Exercise task: Transcribe all of the following material line for line, with no changes of any kind.
##### Material
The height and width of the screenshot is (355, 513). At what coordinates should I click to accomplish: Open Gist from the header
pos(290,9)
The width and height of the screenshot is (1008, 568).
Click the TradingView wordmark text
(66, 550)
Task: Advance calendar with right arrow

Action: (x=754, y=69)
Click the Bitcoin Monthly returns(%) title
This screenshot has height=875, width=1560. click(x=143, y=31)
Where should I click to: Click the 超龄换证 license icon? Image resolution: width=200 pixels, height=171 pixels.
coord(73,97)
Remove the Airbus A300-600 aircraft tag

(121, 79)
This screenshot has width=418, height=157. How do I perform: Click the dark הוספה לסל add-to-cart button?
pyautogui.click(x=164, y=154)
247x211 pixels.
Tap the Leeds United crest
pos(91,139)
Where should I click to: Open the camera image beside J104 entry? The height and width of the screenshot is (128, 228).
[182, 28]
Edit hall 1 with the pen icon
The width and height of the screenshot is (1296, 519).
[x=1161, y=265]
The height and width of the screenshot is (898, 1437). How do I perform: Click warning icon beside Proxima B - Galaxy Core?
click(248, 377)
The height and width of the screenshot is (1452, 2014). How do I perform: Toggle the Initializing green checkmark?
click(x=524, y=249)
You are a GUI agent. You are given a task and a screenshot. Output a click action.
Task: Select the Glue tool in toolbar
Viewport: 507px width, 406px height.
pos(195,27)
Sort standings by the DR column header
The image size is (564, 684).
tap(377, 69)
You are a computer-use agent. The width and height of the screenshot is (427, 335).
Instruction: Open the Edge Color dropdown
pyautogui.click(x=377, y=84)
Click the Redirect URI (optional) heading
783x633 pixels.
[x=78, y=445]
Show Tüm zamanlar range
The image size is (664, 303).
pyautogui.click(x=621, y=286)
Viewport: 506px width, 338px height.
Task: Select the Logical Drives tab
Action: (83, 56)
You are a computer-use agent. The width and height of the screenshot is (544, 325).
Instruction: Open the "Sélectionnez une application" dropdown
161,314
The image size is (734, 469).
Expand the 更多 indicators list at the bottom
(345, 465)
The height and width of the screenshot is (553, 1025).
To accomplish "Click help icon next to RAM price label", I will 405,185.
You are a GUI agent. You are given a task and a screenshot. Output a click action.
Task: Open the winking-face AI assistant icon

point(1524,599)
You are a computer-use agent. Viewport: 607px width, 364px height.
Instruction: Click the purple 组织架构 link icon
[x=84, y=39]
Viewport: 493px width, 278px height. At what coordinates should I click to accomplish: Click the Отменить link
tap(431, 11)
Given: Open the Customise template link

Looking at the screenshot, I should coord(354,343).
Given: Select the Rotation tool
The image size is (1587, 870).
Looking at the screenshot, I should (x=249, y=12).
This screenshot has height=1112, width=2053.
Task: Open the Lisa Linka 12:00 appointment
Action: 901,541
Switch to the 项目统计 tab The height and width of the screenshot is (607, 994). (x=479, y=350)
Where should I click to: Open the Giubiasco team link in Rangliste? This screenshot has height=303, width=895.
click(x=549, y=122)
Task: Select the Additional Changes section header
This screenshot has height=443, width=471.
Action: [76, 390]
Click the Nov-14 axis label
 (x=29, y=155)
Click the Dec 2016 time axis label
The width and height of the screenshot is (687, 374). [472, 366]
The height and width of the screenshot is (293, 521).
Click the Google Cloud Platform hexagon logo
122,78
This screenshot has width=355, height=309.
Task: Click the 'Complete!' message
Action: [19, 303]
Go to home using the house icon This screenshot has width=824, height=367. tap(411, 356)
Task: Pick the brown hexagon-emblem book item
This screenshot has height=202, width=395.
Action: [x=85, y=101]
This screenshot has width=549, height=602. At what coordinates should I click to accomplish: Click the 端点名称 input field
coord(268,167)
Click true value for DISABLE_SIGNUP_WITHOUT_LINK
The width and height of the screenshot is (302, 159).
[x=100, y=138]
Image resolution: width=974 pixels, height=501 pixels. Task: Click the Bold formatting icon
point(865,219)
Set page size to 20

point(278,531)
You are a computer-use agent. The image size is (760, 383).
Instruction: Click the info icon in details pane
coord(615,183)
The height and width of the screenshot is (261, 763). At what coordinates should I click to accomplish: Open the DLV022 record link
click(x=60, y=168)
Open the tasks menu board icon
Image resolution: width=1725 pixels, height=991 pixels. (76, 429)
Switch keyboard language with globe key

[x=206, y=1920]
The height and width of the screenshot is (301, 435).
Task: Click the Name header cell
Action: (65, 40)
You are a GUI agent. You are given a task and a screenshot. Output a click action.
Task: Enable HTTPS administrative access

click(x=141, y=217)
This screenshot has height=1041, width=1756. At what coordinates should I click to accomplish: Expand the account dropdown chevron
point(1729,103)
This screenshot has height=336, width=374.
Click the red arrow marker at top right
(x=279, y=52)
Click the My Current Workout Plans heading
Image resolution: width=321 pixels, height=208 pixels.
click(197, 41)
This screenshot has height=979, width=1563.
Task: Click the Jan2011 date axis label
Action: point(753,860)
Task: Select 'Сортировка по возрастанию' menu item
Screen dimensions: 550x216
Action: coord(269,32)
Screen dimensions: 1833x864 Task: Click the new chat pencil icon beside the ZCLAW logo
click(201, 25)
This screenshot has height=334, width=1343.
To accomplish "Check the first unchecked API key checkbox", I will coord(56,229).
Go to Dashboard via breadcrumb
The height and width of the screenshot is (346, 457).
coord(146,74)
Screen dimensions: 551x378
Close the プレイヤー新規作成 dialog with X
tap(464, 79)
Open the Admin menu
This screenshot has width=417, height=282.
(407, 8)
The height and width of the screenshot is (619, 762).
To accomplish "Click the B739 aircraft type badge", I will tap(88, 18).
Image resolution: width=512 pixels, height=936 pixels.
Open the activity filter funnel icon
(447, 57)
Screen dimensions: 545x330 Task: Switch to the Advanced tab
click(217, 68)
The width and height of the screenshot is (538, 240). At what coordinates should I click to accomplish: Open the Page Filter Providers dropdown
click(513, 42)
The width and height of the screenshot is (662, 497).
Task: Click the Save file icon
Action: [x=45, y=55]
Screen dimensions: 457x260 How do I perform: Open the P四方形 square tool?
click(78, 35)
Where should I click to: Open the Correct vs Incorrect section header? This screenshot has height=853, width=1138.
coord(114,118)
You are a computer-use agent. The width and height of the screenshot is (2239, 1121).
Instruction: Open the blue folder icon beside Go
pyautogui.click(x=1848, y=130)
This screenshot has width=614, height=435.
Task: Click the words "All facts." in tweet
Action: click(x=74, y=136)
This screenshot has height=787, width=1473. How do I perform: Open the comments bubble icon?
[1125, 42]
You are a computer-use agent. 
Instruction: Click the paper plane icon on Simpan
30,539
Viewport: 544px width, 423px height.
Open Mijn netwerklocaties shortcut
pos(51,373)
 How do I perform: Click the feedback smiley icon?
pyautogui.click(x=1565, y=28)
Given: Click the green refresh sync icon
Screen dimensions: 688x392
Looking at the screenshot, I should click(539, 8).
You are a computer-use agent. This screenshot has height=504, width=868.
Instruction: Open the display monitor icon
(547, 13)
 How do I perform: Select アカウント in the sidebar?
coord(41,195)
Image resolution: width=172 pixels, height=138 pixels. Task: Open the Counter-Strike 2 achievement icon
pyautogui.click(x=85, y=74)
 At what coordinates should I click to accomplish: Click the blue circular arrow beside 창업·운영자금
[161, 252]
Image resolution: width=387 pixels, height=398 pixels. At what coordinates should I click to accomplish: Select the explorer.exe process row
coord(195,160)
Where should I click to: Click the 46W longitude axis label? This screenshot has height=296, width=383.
##########
Task answer:
The height and width of the screenshot is (355, 513). At what coordinates should I click to accomplish: Open Gist from the header
pos(290,9)
The width and height of the screenshot is (1008, 568).
Click the TradingView wordmark text
(66, 550)
Task: Advance calendar with right arrow

Action: (x=754, y=69)
Click the Bitcoin Monthly returns(%) title
This screenshot has height=875, width=1560. click(x=143, y=31)
Where should I click to: Click the 超龄换证 license icon? Image resolution: width=200 pixels, height=171 pixels.
coord(73,97)
Remove the Airbus A300-600 aircraft tag

(121, 79)
This screenshot has width=418, height=157. How do I perform: Click the dark הוספה לסל add-to-cart button?
pyautogui.click(x=164, y=154)
247x211 pixels.
Tap the Leeds United crest
pos(91,139)
Where should I click to: Open the camera image beside J104 entry? The height and width of the screenshot is (128, 228).
[182, 28]
Edit hall 1 with the pen icon
The width and height of the screenshot is (1296, 519).
[x=1161, y=265]
The height and width of the screenshot is (898, 1437). How do I perform: Click warning icon beside Proxima B - Galaxy Core?
click(248, 377)
The height and width of the screenshot is (1452, 2014). How do I perform: Toggle the Initializing green checkmark?
click(x=524, y=249)
You are a GUI agent. You are given a task and a screenshot. Output a click action.
Task: Select the Glue tool in toolbar
Viewport: 507px width, 406px height.
pos(195,27)
Sort standings by the DR column header
The image size is (564, 684).
tap(377, 69)
You are a computer-use agent. The width and height of the screenshot is (427, 335).
Instruction: Open the Edge Color dropdown
pyautogui.click(x=377, y=84)
Click the Redirect URI (optional) heading
783x633 pixels.
[x=78, y=445]
Show Tüm zamanlar range
The image size is (664, 303).
pyautogui.click(x=621, y=286)
Viewport: 506px width, 338px height.
Task: Select the Logical Drives tab
Action: (83, 56)
You are a computer-use agent. The width and height of the screenshot is (544, 325).
Instruction: Open the "Sélectionnez une application" dropdown
161,314
The image size is (734, 469).
Expand the 更多 indicators list at the bottom
(345, 465)
The height and width of the screenshot is (553, 1025).
To accomplish "Click help icon next to RAM price label", I will 405,185.
You are a GUI agent. You are given a task and a screenshot. Output a click action.
Task: Open the winking-face AI assistant icon

point(1524,599)
You are a computer-use agent. Viewport: 607px width, 364px height.
Instruction: Click the purple 组织架构 link icon
[x=84, y=39]
Viewport: 493px width, 278px height. At what coordinates should I click to accomplish: Click the Отменить link
tap(431, 11)
Given: Open the Customise template link

Looking at the screenshot, I should coord(354,343).
Given: Select the Rotation tool
The image size is (1587, 870).
Looking at the screenshot, I should (x=249, y=12).
This screenshot has height=1112, width=2053.
Task: Open the Lisa Linka 12:00 appointment
Action: 901,541
Switch to the 项目统计 tab The height and width of the screenshot is (607, 994). (x=479, y=350)
Where should I click to: Open the Giubiasco team link in Rangliste? This screenshot has height=303, width=895.
click(x=549, y=122)
Task: Select the Additional Changes section header
This screenshot has height=443, width=471.
Action: [76, 390]
Click the Nov-14 axis label
 (x=29, y=155)
Click the Dec 2016 time axis label
The width and height of the screenshot is (687, 374). [472, 366]
The height and width of the screenshot is (293, 521).
Click the Google Cloud Platform hexagon logo
122,78
This screenshot has width=355, height=309.
Task: Click the 'Complete!' message
Action: [19, 303]
Go to home using the house icon This screenshot has width=824, height=367. tap(411, 356)
Task: Pick the brown hexagon-emblem book item
This screenshot has height=202, width=395.
Action: [x=85, y=101]
This screenshot has width=549, height=602. At what coordinates should I click to accomplish: Click the 端点名称 input field
coord(268,167)
Click true value for DISABLE_SIGNUP_WITHOUT_LINK
The width and height of the screenshot is (302, 159).
[x=100, y=138]
Image resolution: width=974 pixels, height=501 pixels. Task: Click the Bold formatting icon
point(865,219)
Set page size to 20

point(278,531)
You are a computer-use agent. The image size is (760, 383).
Instruction: Click the info icon in details pane
coord(615,183)
The height and width of the screenshot is (261, 763). At what coordinates should I click to accomplish: Open the DLV022 record link
click(x=60, y=168)
Open the tasks menu board icon
Image resolution: width=1725 pixels, height=991 pixels. (76, 429)
Switch keyboard language with globe key

[x=206, y=1920]
The height and width of the screenshot is (301, 435).
Task: Click the Name header cell
Action: (65, 40)
You are a GUI agent. You are given a task and a screenshot. Output a click action.
Task: Enable HTTPS administrative access

click(x=141, y=217)
This screenshot has height=1041, width=1756. At what coordinates should I click to accomplish: Expand the account dropdown chevron
point(1729,103)
This screenshot has height=336, width=374.
Click the red arrow marker at top right
(x=279, y=52)
Click the My Current Workout Plans heading
Image resolution: width=321 pixels, height=208 pixels.
click(197, 41)
This screenshot has height=979, width=1563.
Task: Click the Jan2011 date axis label
Action: point(753,860)
Task: Select 'Сортировка по возрастанию' menu item
Screen dimensions: 550x216
Action: coord(269,32)
Screen dimensions: 1833x864 Task: Click the new chat pencil icon beside the ZCLAW logo
click(201, 25)
This screenshot has height=334, width=1343.
To accomplish "Check the first unchecked API key checkbox", I will coord(56,229).
Go to Dashboard via breadcrumb
The height and width of the screenshot is (346, 457).
coord(146,74)
Screen dimensions: 551x378
Close the プレイヤー新規作成 dialog with X
tap(464, 79)
Open the Admin menu
This screenshot has width=417, height=282.
(407, 8)
The height and width of the screenshot is (619, 762).
To accomplish "Click the B739 aircraft type badge", I will tap(88, 18).
Image resolution: width=512 pixels, height=936 pixels.
Open the activity filter funnel icon
(447, 57)
Screen dimensions: 545x330 Task: Switch to the Advanced tab
click(217, 68)
The width and height of the screenshot is (538, 240). At what coordinates should I click to accomplish: Open the Page Filter Providers dropdown
click(513, 42)
The width and height of the screenshot is (662, 497).
Task: Click the Save file icon
Action: [x=45, y=55]
Screen dimensions: 457x260 How do I perform: Open the P四方形 square tool?
click(78, 35)
Where should I click to: Open the Correct vs Incorrect section header? This screenshot has height=853, width=1138.
coord(114,118)
You are a computer-use agent. The width and height of the screenshot is (2239, 1121).
Instruction: Open the blue folder icon beside Go
pyautogui.click(x=1848, y=130)
This screenshot has width=614, height=435.
Task: Click the words "All facts." in tweet
Action: click(x=74, y=136)
This screenshot has height=787, width=1473. How do I perform: Open the comments bubble icon?
[1125, 42]
You are a computer-use agent. 
Instruction: Click the paper plane icon on Simpan
30,539
Viewport: 544px width, 423px height.
Open Mijn netwerklocaties shortcut
pos(51,373)
 How do I perform: Click the feedback smiley icon?
pyautogui.click(x=1565, y=28)
Given: Click the green refresh sync icon
Screen dimensions: 688x392
Looking at the screenshot, I should click(539, 8).
You are a computer-use agent. This screenshot has height=504, width=868.
Instruction: Open the display monitor icon
(547, 13)
 How do I perform: Select アカウント in the sidebar?
coord(41,195)
Image resolution: width=172 pixels, height=138 pixels. Task: Open the Counter-Strike 2 achievement icon
pyautogui.click(x=85, y=74)
 At what coordinates should I click to accomplish: Click the blue circular arrow beside 창업·운영자금
[161, 252]
Image resolution: width=387 pixels, height=398 pixels. At what coordinates should I click to accomplish: Select the explorer.exe process row
coord(195,160)
Where should I click to: Click the 46W longitude axis label? This screenshot has height=296, width=383.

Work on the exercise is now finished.